Italian leather goods brand

The Bridge, formerly known as Il Ponte Pelletteria, is an Italian premium leather goods brand founded in Scandicci, Metropolitan City of Florence, in 1969, known for its use of vegetable-tanned leather and artisanal Tuscan craftsmanship. It has been part of the Piquadro Group since 2016.

== History ==
Originally trading as Il Ponte Pelletteria, the company was established in 1969 in Scandicci by five Florentine leather goods craftsmen: Fiorenza Benvenuti, Fernando Biagioni, Roberto Boncinelli, Andrea Ferri and Arturo Senserini.
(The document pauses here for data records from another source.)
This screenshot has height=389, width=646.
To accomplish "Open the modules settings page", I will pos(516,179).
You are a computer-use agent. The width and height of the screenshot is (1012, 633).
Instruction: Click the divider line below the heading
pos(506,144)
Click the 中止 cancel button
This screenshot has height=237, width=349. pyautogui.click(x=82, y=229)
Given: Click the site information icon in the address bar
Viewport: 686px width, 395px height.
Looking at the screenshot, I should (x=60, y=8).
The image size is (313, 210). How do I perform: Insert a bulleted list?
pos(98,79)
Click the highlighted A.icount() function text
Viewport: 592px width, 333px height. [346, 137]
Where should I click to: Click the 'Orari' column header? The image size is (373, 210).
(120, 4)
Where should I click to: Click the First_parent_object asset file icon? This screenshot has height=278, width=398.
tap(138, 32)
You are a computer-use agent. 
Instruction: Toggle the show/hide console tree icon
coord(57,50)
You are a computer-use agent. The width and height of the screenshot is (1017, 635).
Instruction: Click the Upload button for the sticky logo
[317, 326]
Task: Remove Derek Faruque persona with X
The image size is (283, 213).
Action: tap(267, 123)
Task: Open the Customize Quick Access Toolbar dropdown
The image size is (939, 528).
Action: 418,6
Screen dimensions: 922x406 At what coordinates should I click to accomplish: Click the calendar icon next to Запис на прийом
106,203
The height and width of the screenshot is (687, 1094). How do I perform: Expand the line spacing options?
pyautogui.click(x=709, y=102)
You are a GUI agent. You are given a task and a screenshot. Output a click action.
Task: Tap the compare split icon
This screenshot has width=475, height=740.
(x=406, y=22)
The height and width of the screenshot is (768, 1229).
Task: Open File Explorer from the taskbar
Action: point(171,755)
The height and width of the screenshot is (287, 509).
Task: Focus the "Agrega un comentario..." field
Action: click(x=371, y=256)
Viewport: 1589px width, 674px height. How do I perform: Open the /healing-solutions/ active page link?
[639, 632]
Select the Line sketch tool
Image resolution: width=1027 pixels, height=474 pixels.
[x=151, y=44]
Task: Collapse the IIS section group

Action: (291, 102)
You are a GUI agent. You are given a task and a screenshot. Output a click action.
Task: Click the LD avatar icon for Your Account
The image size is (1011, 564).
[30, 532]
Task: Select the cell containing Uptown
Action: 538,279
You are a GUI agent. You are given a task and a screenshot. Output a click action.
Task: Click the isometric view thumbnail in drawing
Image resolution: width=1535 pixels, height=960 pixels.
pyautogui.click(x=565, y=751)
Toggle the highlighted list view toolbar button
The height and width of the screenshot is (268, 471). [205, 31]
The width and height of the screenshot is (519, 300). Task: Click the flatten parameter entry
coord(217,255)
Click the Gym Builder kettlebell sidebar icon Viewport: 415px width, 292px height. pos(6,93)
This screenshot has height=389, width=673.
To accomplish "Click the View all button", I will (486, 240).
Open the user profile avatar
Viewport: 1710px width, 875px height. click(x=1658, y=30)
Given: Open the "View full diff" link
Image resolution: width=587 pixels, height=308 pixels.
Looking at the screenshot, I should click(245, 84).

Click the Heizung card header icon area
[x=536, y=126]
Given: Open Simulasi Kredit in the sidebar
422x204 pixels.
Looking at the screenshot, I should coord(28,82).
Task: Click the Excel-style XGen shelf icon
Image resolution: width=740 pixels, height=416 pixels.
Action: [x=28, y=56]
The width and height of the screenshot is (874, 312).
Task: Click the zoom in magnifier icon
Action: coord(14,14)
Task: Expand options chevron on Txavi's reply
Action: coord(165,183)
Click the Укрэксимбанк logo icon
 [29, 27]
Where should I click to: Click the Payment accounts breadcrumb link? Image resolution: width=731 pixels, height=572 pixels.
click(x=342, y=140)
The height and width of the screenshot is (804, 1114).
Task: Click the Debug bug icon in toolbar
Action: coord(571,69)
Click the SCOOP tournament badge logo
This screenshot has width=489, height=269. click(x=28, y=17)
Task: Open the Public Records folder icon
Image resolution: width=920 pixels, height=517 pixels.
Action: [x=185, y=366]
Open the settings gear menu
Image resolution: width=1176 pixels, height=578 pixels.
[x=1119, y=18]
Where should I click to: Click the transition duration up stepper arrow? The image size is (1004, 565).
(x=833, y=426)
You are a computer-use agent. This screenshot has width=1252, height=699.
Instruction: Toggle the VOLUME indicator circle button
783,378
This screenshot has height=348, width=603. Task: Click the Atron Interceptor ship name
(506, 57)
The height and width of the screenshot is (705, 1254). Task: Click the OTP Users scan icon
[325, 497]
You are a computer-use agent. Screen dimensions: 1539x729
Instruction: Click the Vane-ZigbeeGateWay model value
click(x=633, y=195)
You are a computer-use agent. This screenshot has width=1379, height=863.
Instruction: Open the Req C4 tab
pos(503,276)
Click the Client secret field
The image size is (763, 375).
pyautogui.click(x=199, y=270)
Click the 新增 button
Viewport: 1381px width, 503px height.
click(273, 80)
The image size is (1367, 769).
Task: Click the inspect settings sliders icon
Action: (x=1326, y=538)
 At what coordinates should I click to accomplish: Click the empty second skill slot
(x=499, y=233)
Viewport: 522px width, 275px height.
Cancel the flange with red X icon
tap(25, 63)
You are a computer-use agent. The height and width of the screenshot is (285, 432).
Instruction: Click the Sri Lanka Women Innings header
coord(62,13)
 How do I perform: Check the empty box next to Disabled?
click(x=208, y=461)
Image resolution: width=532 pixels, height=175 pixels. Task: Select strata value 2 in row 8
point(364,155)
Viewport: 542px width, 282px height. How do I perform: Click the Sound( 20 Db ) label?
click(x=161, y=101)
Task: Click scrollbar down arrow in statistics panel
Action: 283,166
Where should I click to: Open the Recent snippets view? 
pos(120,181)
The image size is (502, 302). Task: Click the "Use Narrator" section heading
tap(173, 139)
The company adopted the name The Bridge in 1975 and in 1987 relocated its manufacturing to the industrial district of Scandicci.

In January 2015 the brand made its debut at Pitti Immagine Uomo. The following year Piquadro S.p.A. acquired an 80% stake in Il Ponte Pelletteria S.r.l. for €3.175 million, completing the transaction in December 2016. Piquadro exercised its option over the remaining 20% in 2022, bringing its ownership to 100%.

For the financial year ended 31 March 2025, The Bridge reported revenues of €35.1 million, up 2.9% year-on-year.